The Long Road Home, by Roan Poulter, is the third of his Motorcycle Chronicles Series, and a matter of a young man, Jordan Carter, finding peace in a variety of ways.
Jordan is the son of a literary icon, and the tale begins when news arrives of her violent death in Argentina. Anne Carter comes across as something of a female Ken Kesey, both admired and derided. Her son is caught between the Mormon restraint of his upbringing and the extreme rejection of all that is Mormon by the bohemian mother who fled the fold.
The son hits the road, on his mother’s classic Indian motorcycle, to scatter her ashes in appropriate locales, all the while fighting personal conflicts involving his mother, whom he yearns to understand, and the young woman he loves, Siena.
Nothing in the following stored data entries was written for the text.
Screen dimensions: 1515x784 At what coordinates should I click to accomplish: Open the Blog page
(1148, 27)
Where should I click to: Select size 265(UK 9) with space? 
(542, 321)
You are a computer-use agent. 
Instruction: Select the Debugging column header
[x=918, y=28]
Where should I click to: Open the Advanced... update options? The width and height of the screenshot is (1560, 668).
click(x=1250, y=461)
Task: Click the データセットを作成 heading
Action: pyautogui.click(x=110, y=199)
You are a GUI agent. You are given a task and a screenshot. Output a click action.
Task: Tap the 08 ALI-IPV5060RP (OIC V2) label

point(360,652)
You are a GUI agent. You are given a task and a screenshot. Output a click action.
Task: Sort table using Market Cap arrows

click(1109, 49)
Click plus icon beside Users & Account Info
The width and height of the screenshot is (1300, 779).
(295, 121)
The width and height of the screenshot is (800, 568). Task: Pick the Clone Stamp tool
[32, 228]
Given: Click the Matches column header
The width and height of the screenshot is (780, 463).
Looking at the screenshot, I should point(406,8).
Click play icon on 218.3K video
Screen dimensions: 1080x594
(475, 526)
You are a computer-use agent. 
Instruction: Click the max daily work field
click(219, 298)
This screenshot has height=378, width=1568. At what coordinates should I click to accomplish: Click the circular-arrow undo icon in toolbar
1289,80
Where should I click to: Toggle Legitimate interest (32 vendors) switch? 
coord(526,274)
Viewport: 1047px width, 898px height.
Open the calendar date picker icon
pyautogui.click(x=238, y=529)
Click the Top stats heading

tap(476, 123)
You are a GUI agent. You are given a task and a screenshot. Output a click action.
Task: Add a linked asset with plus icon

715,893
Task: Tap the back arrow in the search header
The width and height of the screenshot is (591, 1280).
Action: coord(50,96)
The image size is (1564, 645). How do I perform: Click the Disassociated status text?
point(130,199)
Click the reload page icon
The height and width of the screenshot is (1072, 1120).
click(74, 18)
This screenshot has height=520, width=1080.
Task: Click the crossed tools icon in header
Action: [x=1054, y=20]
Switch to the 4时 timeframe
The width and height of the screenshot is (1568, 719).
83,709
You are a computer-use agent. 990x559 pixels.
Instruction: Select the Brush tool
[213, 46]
Jordan is the good son. Anne is the prodigal mother who doesn’t live long enough to set the parental duties right. Theirs is the love/hate relationship from which Jordan must expunge the latter.
The story is irresistible, but I found myself questioning some of its elements.
Perhaps, once upon a time, literary icons had Anne’s name recognition, but this an age of declining readership, particularly among the young, and it doesn’t seem plausible that everyone, from Siena to the everyday sorts Jordan discovers along the way, has such strong opinions of Anne. She was a woman about whom there could be no middle ground.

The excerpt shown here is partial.